──────── Untersuchter Text

„Zerbrochenes Glas“: Der neue Roman von Alain Mabanckou

Über das Buch
  • Alain Mabanckou
  •  Zerbrochenes Glas.
  • Aus dem Französischen von Holger Fock und Sabine Müller.
  • Verlagsbuchhandlung Liebeskind 2013
  • ISBN: 978-3-95438-006-0
  • € 18,90
  Über den Verlag

17.05.2013 | 18:43 | Elisabeth Ndokwu

Selbst in einer Großstadt wie Brazzaville sprechen sich manche Dinge schnell herum. Es gibt einen, der sitzt in einer Bar und schreibt Geschichten, die ihm erzählt werden, in ein Heft. Natürlich handelt es sich nicht um irgendeine Bar. „Angeschrieben wird nicht“ ist die Bar in der „Straße der Unabhängigkeit“, die kurz nach ihrer Eröffnung eine veritable Staatskrise ausgelöst hat.

Das ist Jahre her, als sich „Zerbrochenes Glas“, einer der Stammkunden daran macht, die Geschichte(n) der Bar aufzuschreiben. Ganz freiwillig geht er nicht unter die Schriftsteller, er wird freundlich gebeten, das eine oder andere Glas Rotwein wandert über den Tresen. „Sture Schnecke“, der Besitzer der Bar, führt seine Geschäfte konsequent. Er kennt seine Gäste und weiß, „Zerbrochenes Glas“ ist nicht nur ein Stammkunde der ersten Stunde, er ist ein belesener und gebildeter Mensch.

────────────────
──────── Daten zur Auswertung

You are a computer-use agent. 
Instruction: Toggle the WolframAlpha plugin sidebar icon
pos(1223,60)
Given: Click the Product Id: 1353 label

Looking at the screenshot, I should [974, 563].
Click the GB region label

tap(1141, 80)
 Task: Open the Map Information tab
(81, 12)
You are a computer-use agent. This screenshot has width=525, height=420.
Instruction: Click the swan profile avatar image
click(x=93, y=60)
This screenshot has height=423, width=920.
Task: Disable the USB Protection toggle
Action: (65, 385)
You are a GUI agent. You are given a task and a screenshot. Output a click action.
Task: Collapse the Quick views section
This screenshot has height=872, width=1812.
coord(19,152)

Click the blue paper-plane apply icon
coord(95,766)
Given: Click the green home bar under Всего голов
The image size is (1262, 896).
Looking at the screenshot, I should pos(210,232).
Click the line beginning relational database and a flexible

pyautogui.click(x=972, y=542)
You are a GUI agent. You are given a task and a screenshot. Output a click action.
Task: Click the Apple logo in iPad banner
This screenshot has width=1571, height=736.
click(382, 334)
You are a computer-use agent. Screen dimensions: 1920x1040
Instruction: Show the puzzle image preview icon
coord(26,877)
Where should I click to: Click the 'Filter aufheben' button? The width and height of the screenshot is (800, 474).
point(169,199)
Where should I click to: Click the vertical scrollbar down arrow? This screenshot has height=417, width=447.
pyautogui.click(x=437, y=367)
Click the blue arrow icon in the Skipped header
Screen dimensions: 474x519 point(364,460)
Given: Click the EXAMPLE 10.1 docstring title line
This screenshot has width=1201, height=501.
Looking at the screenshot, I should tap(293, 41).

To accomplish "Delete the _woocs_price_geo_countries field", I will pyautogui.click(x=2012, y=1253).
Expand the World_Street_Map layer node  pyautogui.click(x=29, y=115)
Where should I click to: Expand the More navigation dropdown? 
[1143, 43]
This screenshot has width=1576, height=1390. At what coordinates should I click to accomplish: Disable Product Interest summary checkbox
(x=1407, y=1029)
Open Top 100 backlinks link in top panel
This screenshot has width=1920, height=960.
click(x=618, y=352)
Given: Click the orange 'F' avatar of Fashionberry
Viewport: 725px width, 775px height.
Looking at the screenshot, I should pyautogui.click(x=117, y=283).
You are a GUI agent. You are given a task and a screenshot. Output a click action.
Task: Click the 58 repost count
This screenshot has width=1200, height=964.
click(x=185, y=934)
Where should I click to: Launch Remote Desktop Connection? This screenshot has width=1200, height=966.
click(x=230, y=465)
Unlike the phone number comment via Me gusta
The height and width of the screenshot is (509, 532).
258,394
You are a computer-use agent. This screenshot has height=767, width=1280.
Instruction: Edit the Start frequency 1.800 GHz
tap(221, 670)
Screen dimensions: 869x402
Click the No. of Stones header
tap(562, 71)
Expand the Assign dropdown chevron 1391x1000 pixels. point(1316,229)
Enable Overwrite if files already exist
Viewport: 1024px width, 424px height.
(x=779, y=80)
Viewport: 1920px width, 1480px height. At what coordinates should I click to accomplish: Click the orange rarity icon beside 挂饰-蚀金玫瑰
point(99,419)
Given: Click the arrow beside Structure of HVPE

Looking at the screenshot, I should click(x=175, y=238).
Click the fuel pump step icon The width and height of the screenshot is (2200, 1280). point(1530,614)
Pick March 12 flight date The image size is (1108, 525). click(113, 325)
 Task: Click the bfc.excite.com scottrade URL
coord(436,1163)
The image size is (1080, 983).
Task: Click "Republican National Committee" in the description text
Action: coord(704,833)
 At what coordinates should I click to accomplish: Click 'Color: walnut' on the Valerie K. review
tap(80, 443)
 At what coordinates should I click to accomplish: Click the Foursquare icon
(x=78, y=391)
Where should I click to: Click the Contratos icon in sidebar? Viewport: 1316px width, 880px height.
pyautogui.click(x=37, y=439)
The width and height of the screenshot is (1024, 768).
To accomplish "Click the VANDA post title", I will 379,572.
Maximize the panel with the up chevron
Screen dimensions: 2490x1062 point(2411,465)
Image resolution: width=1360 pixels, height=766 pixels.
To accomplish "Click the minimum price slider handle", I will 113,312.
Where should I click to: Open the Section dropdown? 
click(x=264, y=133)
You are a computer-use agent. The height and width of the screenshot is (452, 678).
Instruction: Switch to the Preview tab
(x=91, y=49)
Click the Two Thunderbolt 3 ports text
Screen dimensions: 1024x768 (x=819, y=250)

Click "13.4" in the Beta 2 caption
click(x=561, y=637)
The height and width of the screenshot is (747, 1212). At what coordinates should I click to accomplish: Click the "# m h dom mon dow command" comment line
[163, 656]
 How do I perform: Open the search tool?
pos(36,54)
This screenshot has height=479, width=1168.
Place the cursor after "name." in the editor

────────────────

[Aufgabenstellung] Gib den Text über den Roman „Zerbrochenes Glas“ vollständig und unverändert wieder.

[Lösung]
„Zerbrochenes Glas“: Der neue Roman von Alain Mabanckou

Über das Buch
  • Alain Mabanckou
  •  Zerbrochenes Glas.
  • Aus dem Französischen von Holger Fock und Sabine Müller.
  • Verlagsbuchhandlung Liebeskind 2013
  • ISBN: 978-3-95438-006-0
  • € 18,90
  Über den Verlag

17.05.2013 | 18:43 | Elisabeth Ndokwu

Selbst in einer Großstadt wie Brazzaville sprechen sich manche Dinge schnell herum. Es gibt einen, der sitzt in einer Bar und schreibt Geschichten, die ihm erzählt werden, in ein Heft. Natürlich handelt es sich nicht um irgendeine Bar. „Angeschrieben wird nicht“ ist die Bar in der „Straße der Unabhängigkeit“, die kurz nach ihrer Eröffnung eine veritable Staatskrise ausgelöst hat.

Das ist Jahre her, als sich „Zerbrochenes Glas“, einer der Stammkunden daran macht, die Geschichte(n) der Bar aufzuschreiben. Ganz freiwillig geht er nicht unter die Schriftsteller, er wird freundlich gebeten, das eine oder andere Glas Rotwein wandert über den Tresen. „Sture Schnecke“, der Besitzer der Bar, führt seine Geschäfte konsequent. Er kennt seine Gäste und weiß, „Zerbrochenes Glas“ ist nicht nur ein Stammkunde der ersten Stunde, er ist ein belesener und gebildeter Mensch.